Les questions qui nous sont posées, ou qu'il nous faut identifier, sont de nature variable ; il s'agit souvent :
- d'identifier et de formaliser la question posée ;
- d'inventorier les connaissances disponibles qui nous semblent pertinentes ;
- de fournir des représentations des systèmes observés et d'en proposer un modèle simplifié ;
- de proposer un plan d'expériences pour le recueil des données et des méthodes statistiques adaptées ;
- de faire une analyse, théorique ou par simulation, du modèle et éventuellement de proposer une aide à la gestion ou au contrôle dans le modèle simplifié. (cf  Yves Pietrasanta)
À partir de ce schéma général, plusieurs aspects spécifiques doivent être pris en compte.
En statistique, il importe de considérer la complexité des modèles mis en œuvre (aspects spatio-temporels des phénomènes, paramètres non identifiables, non unicité des représentations, paramètres non stationnaires, multivariés), le nombre important des observations et la nature fortement non exhaustive de ces observations.
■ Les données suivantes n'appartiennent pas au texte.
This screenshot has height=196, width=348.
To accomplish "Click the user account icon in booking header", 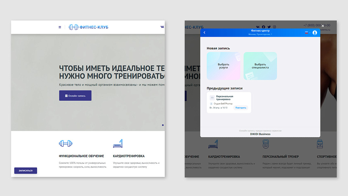I will point(315,33).

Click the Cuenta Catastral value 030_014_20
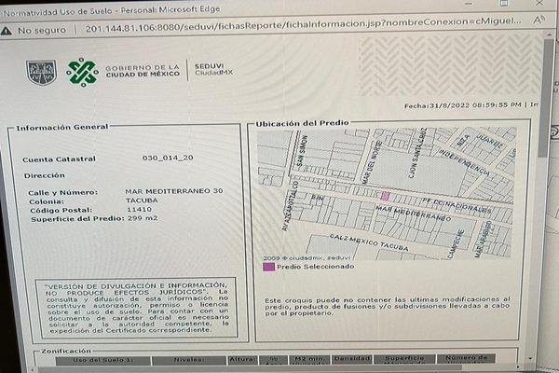click(168, 159)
Parmi les champs théoriques impliqués, ceux qui prennent en compte les structures de dépendance des données sont la statistique des processus, l'analyse d'image, la statistique géométrique, la géostatistique et l'analyse des données sous contraintes.
Pour l'intelligence artificielle, l'information traitée est souvent caractérisée par l'imprécision, l'incertitude, souvent la non-applicabilité de la méthodologie statistique, et la qualité variable de l'information suivant le contexte. Parmi les outils théoriques employés, on peut citer la théorie des possibilités, la formalisation qualitative de systèmes physiques et de phénomènes à dimension spatiale, la formalisation des interactions entre agents1, ou encore celle du raisonnement pour des tâches particulières (diagnostic, surveillance, décision multicritère).
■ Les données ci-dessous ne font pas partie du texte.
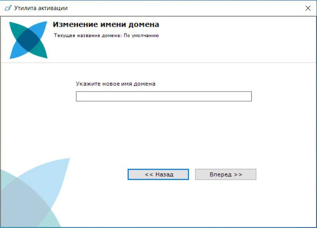Focus the new domain name input field
This screenshot has width=317, height=228.
tap(163, 96)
Pour les systèmes dynamiques, la représentation du système est complexe ou mal déterminée, l'état, qui caractérise conceptuellement le système à un instant donné, est partiellement ou non observé et la fonction d'utilité, qui attribue une valeur à certaines sorties du système, n'a parfois qu'une pertinence relative. Les questions importantes pour l'environnement concernent les systèmes non linéaires incertains et incomplètement observables, l'utilisation de la théorie de la viabilité et le contrôle robuste.
Si la problématique environnementale ne semble pas avoir fait évoluer le cadre des disciplines liées à la modélisation, de nouvelles questions se sont posées quant à leur utilisation. En effet, les questions environnementales donnent un cadre concret, qui met en lumière - pour le modélisateur - certaines questions passées inaperçues ou qui ne présentaient jusqu'alors que peu d'intérêt.
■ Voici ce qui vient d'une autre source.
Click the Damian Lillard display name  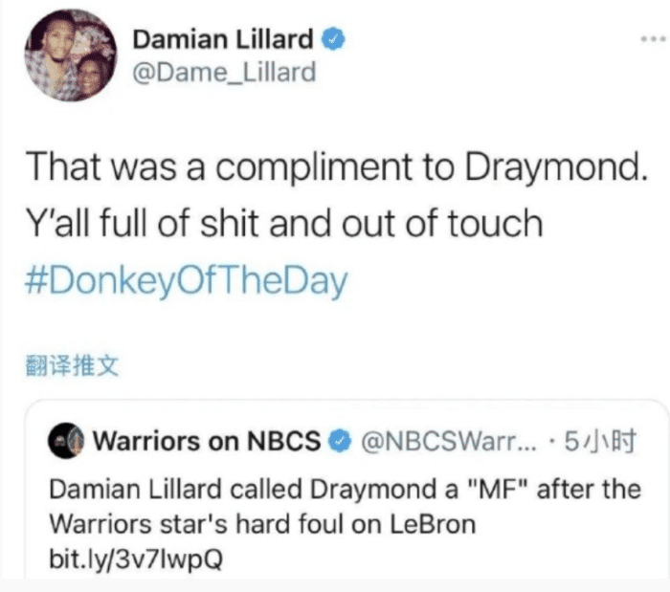pos(223,39)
Comme précédemment, on peut identifier des questions qui se posent globalement à notre discipline :
- la recherche des échelles pertinentes, dans le temps ou l'espace, tant pour l'observation que pour la modélisation ;
- la prise en compte de la nature de l'information (raisonnement spatial et statistique spatiale, variable qualitative ou quantitative, incertaine ou aléatoire…) ;
- le couplage des informations disponibles pour un système ;
- la gestion réelle d'un système et sa mise en œuvre dans des temps acceptables ;
- le changement d'échelle et le transfert d'échelle, questions récurrentes depuis un certain temps dans les disciplines de l'environnement.
En statistique, il est apparu un intérêt certain pour l'approche semi-paramétrique. Cette méthode permet de combiner dans un même modèle des paramètres ayant une réalité biologique précise et une partie non paramétrique sur laquelle on fait des hypothèses minimales. La prise en compte de la non stationnarité des phénomènes pour les dépendances spatiales et/ou temporelles est une question qui suscite de plus en plus l'intérêt. De même, des méthodes de traitement d'images et de données satellites dynamiques appliquées à l'environnement se développent actuellement. L'usage intensif de simulations, en particulier par la méthode Monte Carlo Markov Chain, est une tendance récente de la statistique. Ce moyen paraît particulièrement bien adapté à l'estimation des paramètres dans les modèles complexes.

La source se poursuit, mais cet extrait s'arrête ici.